So last year I
So last year I got laid off, and had never been laid off before. Spent
six weeks stressing out and accepted a job that I didn't feel totally
psyched about but was a better opportunity than the other ones I had at
the time. I ended up getting let go three months later for flunking the
90-day eval. They were creepy about the whole thing and using it to
hide the reason that they were having financial problems. When I left I
found myself wondering if I should have listened to my gut more about
it. The thing is I had been stressed about money, and I did get three
months worth of a fat salary. So I never quite came to the conclusion
that it hadn't been worth it. But now I'm thinking. I'm getting back
into employed land and am once again making a good impression on
employers, same as I have every single time before that bunch of creeps.
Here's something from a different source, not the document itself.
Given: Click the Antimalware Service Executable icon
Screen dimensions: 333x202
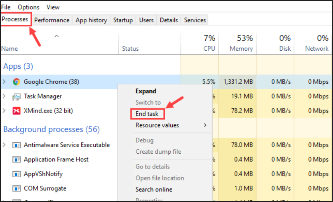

And yet it surprises me a bit. To be making that good impression. And
so I'm thinking about how long it took me to get back on the horse.
Economy and 9/11 aside. And thinking that maybe that experience really
did damage my confidence for a while, in ways I hadn't totally grasped.
And that even though I got that fat salary, I sure didn't make a lot
last year. So maybe it really wasn't worth it.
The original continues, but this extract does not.